Restate exactly, and only, the lines from the one with "1024x550 pixels. At" through the end of the data, with both of those end lines kept. Drop any pictures.

» **RECORDED DATA**

= Beginning of Section =

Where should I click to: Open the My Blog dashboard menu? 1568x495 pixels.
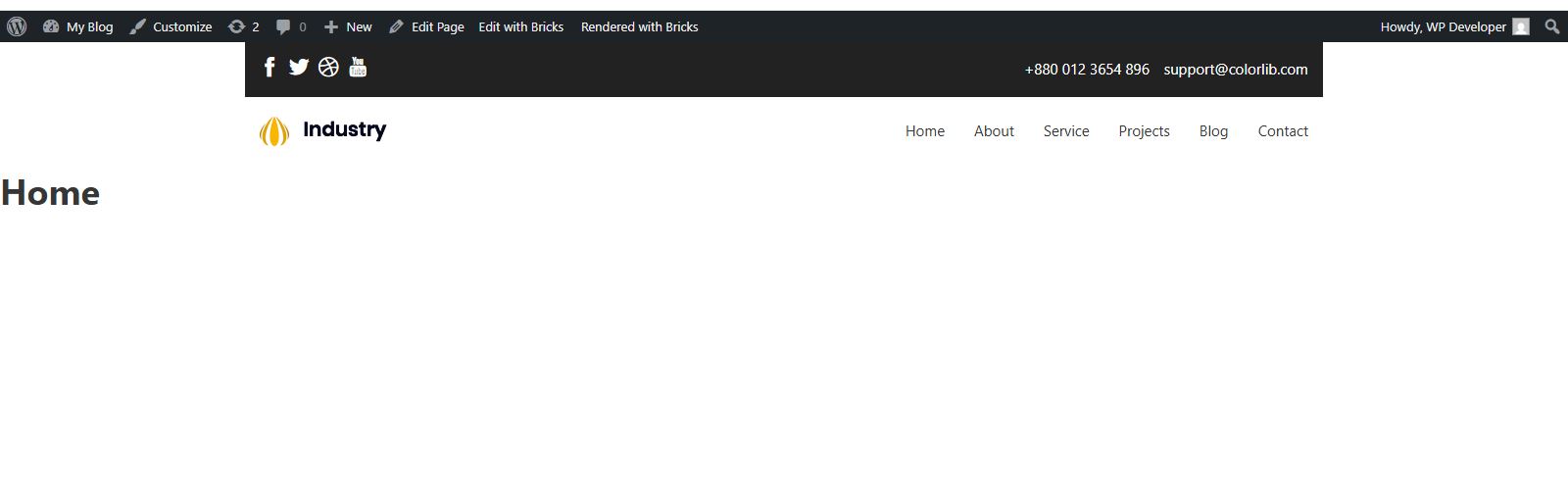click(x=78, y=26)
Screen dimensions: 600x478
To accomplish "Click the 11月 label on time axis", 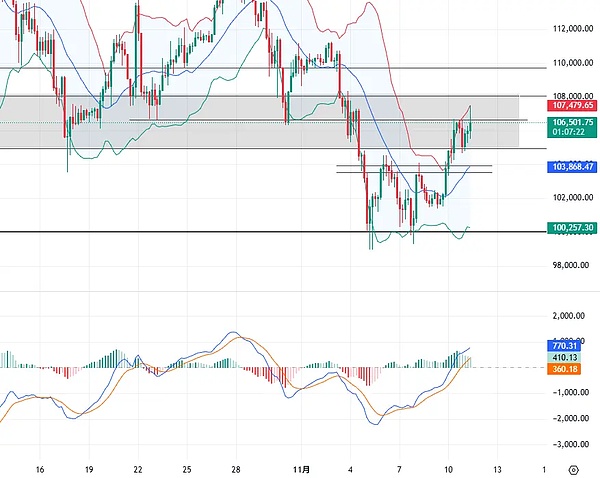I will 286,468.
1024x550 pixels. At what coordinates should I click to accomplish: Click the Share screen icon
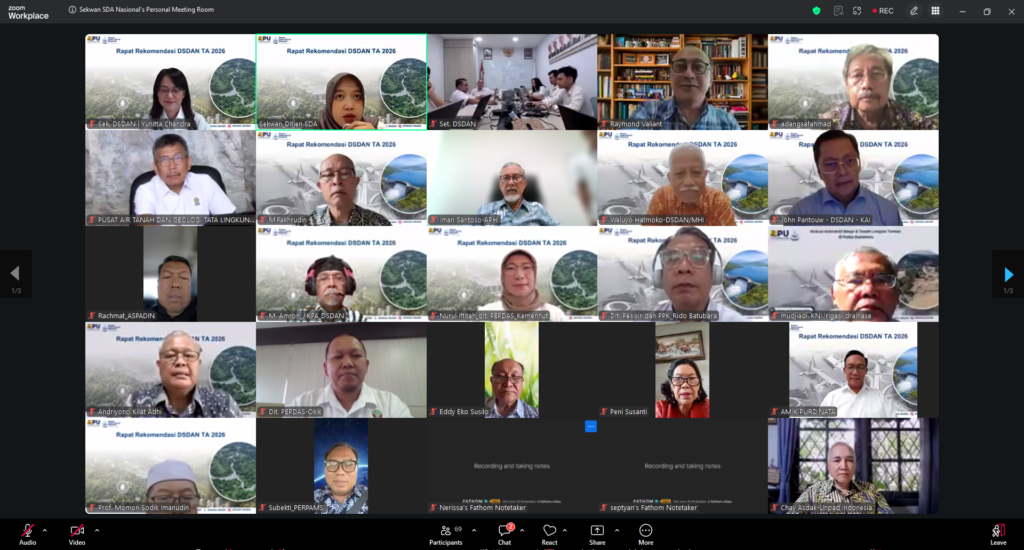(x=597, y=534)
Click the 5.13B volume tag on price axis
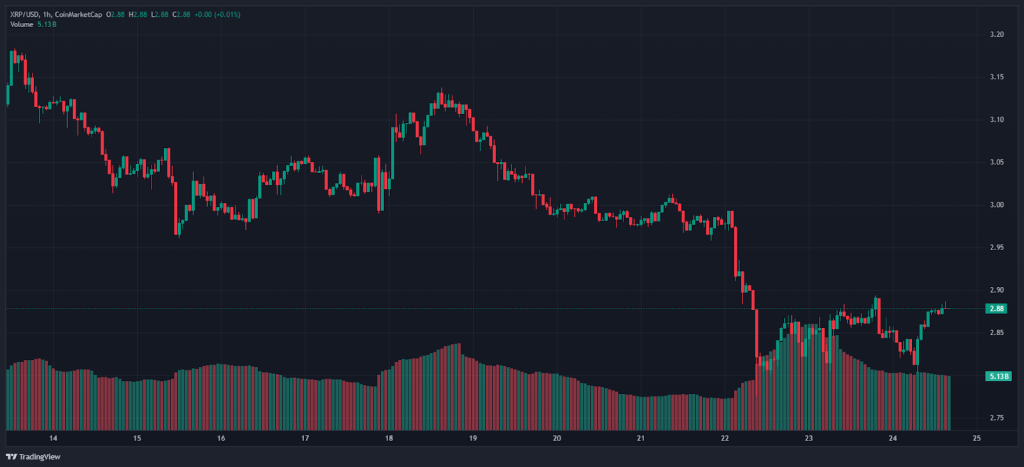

= End of Section =

» **RESPONSE BOX**
1024x550 pixels. At what coordinates should I click to accomplish: Click the Share screen icon
(x=597, y=534)
Click the 5.13B volume tag on price axis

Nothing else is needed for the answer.